* **Exercise**: Starting at the first line of the data below, retype every line up to and including the one containing "Click the redirect".

Dataset entries
==============================

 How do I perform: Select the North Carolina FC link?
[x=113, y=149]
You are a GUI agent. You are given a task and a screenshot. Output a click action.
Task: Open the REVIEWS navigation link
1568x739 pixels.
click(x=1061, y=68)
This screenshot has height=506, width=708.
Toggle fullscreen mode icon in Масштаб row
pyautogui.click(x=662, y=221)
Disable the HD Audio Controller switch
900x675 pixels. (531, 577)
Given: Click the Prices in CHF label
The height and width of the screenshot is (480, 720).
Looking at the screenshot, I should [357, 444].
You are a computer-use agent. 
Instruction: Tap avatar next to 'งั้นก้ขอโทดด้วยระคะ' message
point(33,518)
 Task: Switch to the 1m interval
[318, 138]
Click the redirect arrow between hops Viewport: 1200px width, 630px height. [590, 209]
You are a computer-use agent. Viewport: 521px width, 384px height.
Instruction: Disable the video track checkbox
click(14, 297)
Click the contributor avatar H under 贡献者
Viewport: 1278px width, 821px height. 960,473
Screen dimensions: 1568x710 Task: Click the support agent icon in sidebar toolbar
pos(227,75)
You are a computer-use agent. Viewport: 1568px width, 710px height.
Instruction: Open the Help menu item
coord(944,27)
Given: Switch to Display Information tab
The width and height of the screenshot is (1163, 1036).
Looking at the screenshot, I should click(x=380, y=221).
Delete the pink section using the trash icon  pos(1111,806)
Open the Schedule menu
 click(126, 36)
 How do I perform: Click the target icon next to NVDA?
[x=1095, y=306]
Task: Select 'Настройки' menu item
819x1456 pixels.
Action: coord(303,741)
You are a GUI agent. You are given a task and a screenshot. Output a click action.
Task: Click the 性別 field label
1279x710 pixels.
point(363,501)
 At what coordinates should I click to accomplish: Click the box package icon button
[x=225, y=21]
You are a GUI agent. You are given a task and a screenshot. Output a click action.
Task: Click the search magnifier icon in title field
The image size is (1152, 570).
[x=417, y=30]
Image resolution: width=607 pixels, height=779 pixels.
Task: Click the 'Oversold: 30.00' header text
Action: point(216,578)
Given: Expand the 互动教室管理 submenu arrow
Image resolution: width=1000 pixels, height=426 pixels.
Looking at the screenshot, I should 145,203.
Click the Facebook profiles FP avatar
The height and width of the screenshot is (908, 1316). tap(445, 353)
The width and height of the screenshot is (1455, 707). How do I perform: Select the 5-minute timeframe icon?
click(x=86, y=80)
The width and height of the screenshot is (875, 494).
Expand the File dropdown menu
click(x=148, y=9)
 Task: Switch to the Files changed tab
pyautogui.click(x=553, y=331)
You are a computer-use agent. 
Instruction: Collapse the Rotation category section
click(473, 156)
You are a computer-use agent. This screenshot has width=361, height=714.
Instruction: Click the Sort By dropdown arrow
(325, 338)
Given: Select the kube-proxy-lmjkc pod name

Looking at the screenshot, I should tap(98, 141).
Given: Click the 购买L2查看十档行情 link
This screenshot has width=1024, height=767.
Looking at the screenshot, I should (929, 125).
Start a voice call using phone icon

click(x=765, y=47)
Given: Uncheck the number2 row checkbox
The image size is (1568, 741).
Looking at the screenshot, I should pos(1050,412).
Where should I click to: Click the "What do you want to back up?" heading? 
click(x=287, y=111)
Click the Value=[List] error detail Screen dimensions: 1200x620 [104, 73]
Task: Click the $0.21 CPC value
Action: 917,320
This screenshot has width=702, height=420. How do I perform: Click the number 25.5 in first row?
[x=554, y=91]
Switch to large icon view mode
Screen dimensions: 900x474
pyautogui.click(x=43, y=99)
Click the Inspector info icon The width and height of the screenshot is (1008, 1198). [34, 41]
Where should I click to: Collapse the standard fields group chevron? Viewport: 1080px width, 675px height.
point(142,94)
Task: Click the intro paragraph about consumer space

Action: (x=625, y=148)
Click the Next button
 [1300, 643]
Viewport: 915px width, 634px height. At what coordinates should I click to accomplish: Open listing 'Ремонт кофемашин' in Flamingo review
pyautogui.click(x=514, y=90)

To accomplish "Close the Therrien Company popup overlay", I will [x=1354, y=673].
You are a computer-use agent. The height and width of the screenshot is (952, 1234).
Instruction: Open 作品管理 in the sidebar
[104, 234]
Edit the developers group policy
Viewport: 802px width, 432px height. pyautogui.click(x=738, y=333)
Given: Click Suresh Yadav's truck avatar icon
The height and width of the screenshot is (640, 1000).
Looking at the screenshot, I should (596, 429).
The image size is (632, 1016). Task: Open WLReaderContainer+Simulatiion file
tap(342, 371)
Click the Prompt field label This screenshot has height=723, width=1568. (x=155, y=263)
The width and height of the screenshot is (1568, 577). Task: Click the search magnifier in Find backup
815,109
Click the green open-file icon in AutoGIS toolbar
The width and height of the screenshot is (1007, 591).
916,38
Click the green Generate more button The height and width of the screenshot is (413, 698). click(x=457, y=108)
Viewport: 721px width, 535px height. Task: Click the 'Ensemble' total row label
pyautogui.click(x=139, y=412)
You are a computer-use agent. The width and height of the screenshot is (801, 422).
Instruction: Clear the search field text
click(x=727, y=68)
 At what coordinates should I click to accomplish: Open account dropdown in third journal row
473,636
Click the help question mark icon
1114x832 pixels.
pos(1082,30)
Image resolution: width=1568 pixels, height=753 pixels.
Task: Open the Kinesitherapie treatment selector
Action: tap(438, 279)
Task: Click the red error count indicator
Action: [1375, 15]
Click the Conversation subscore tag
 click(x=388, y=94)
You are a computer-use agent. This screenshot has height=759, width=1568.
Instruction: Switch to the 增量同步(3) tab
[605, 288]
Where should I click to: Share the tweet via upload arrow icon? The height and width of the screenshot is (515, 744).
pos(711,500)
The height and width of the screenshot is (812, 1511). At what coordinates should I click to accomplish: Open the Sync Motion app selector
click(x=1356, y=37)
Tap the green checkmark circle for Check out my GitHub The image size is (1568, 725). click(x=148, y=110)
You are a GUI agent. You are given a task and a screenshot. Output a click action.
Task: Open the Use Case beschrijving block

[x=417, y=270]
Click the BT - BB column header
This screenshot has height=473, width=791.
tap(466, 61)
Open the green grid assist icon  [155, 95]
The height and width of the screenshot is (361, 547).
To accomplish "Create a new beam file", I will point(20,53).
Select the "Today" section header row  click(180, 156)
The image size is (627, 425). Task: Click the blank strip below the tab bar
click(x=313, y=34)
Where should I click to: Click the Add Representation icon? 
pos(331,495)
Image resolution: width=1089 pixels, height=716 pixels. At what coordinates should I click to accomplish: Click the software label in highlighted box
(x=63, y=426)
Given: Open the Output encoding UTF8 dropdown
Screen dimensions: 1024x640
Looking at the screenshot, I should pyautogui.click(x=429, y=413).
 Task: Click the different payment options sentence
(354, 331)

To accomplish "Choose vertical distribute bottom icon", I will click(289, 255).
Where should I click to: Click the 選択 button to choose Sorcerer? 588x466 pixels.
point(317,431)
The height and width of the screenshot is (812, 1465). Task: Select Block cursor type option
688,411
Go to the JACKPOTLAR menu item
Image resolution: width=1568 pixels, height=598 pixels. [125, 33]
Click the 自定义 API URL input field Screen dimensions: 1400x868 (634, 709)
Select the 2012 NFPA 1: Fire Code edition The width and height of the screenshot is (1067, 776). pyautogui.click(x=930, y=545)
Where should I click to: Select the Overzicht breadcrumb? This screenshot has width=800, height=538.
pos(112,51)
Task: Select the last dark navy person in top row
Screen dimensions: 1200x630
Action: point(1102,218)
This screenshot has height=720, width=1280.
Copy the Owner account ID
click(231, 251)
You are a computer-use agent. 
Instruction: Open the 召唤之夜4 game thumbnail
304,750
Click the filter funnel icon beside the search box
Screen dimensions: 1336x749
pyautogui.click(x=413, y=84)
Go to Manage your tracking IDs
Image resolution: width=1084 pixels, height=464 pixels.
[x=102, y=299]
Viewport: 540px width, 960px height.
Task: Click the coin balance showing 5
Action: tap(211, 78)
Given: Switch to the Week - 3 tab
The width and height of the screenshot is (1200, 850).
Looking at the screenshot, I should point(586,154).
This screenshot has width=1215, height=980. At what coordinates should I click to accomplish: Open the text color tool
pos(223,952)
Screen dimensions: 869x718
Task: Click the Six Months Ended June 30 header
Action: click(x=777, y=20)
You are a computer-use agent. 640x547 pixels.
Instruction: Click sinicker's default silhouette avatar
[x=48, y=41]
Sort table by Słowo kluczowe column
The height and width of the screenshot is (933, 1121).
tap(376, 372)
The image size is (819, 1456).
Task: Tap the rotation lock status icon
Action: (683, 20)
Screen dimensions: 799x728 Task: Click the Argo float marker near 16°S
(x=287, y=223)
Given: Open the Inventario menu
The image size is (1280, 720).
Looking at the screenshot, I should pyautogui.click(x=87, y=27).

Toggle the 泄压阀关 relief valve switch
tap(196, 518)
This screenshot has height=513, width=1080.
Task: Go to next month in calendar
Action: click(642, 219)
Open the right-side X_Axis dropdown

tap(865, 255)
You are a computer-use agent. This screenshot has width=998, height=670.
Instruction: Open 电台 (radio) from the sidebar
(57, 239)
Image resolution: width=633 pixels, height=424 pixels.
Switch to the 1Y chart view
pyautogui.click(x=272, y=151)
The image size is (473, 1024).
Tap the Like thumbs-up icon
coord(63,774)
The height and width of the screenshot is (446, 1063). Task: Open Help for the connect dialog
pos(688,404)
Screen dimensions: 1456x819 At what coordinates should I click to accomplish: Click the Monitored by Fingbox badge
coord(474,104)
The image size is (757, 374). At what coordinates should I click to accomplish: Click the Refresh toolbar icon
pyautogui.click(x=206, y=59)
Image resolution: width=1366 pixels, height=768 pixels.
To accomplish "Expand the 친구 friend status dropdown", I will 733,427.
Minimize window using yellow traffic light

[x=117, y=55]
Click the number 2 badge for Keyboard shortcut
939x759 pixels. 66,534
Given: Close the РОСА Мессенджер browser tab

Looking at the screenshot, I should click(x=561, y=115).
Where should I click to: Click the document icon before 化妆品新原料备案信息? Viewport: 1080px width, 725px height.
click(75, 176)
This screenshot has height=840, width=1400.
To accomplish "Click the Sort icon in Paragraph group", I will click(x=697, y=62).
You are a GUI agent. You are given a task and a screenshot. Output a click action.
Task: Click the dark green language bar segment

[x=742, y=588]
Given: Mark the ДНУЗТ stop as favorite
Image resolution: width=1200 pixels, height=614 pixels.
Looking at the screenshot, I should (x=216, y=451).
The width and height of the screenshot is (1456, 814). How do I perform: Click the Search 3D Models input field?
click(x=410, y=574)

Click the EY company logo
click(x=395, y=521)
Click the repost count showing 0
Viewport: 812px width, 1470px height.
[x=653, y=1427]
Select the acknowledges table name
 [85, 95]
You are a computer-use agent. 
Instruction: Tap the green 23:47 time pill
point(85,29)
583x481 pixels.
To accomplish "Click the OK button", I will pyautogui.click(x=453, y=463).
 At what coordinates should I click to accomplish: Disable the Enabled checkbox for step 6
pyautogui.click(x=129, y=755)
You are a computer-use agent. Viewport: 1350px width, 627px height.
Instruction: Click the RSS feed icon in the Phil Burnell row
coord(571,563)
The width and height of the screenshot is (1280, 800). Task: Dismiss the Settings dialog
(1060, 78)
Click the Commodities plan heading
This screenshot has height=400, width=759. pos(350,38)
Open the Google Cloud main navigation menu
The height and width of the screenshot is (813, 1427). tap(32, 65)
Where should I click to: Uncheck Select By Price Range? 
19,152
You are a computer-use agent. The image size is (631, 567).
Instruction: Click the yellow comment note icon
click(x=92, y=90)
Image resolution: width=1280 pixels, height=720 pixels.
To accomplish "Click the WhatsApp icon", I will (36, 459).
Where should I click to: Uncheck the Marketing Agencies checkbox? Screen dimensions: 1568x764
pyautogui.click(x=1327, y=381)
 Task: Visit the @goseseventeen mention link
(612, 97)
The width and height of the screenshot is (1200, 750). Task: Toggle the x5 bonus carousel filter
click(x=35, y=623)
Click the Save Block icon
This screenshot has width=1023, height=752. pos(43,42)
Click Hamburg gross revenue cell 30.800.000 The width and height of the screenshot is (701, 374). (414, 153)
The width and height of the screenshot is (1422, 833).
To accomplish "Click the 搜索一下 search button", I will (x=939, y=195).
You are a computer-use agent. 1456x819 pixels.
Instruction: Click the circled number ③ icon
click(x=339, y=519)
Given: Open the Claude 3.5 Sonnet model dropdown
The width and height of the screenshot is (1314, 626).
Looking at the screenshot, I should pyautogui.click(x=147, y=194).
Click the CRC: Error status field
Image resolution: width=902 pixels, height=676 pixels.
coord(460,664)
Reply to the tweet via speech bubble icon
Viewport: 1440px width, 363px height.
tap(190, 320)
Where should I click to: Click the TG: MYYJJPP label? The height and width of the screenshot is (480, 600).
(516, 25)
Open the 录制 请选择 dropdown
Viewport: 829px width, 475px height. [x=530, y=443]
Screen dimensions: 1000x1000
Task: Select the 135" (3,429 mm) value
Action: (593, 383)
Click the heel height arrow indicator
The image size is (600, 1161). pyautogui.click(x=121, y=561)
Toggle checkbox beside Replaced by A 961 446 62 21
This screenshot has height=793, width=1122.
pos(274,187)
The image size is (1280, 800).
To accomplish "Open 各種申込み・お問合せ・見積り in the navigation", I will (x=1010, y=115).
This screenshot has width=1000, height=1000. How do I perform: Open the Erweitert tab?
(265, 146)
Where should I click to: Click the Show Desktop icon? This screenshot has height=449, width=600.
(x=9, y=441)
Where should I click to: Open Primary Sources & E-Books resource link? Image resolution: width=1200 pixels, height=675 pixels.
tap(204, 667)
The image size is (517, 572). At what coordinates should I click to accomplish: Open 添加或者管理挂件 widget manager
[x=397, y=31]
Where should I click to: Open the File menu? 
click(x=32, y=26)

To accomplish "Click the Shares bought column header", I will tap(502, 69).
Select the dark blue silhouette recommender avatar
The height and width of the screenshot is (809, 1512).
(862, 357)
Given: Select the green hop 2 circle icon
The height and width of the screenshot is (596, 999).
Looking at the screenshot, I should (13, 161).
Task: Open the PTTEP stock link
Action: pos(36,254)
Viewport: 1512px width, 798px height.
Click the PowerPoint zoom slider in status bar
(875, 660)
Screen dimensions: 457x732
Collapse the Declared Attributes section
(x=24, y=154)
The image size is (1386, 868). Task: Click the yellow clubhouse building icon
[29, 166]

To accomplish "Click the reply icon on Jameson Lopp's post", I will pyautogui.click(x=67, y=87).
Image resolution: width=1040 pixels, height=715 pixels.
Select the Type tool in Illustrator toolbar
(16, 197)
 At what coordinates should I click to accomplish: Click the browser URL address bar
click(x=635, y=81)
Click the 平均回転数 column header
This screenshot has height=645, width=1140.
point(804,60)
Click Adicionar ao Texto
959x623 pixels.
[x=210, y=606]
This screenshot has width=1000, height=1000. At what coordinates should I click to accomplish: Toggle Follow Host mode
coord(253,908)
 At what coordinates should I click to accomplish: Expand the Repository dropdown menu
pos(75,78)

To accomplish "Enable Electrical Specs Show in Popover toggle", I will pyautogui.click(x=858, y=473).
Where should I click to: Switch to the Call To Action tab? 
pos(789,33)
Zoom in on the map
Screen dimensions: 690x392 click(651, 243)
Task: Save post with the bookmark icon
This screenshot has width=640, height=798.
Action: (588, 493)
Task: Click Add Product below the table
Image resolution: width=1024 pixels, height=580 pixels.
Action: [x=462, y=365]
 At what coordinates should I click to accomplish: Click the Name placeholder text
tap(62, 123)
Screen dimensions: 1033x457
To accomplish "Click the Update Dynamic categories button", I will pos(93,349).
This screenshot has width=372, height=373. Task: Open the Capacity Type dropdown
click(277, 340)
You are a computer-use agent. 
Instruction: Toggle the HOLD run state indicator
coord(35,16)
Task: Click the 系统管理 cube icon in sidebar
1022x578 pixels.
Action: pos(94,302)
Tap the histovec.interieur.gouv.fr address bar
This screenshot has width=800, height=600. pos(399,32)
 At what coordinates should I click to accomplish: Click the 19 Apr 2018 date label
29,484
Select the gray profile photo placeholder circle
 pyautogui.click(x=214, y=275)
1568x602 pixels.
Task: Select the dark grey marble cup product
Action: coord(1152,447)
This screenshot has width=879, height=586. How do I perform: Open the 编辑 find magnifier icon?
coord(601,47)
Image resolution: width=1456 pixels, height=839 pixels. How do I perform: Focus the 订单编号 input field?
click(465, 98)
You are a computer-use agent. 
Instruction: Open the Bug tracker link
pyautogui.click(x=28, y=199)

==============================

* **Result for this task**:
 How do I perform: Select the North Carolina FC link?
[x=113, y=149]
You are a GUI agent. You are given a task and a screenshot. Output a click action.
Task: Open the REVIEWS navigation link
1568x739 pixels.
click(x=1061, y=68)
This screenshot has height=506, width=708.
Toggle fullscreen mode icon in Масштаб row
pyautogui.click(x=662, y=221)
Disable the HD Audio Controller switch
900x675 pixels. (531, 577)
Given: Click the Prices in CHF label
The height and width of the screenshot is (480, 720).
Looking at the screenshot, I should [357, 444].
You are a computer-use agent. 
Instruction: Tap avatar next to 'งั้นก้ขอโทดด้วยระคะ' message
point(33,518)
 Task: Switch to the 1m interval
[318, 138]
Click the redirect arrow between hops Viewport: 1200px width, 630px height. [590, 209]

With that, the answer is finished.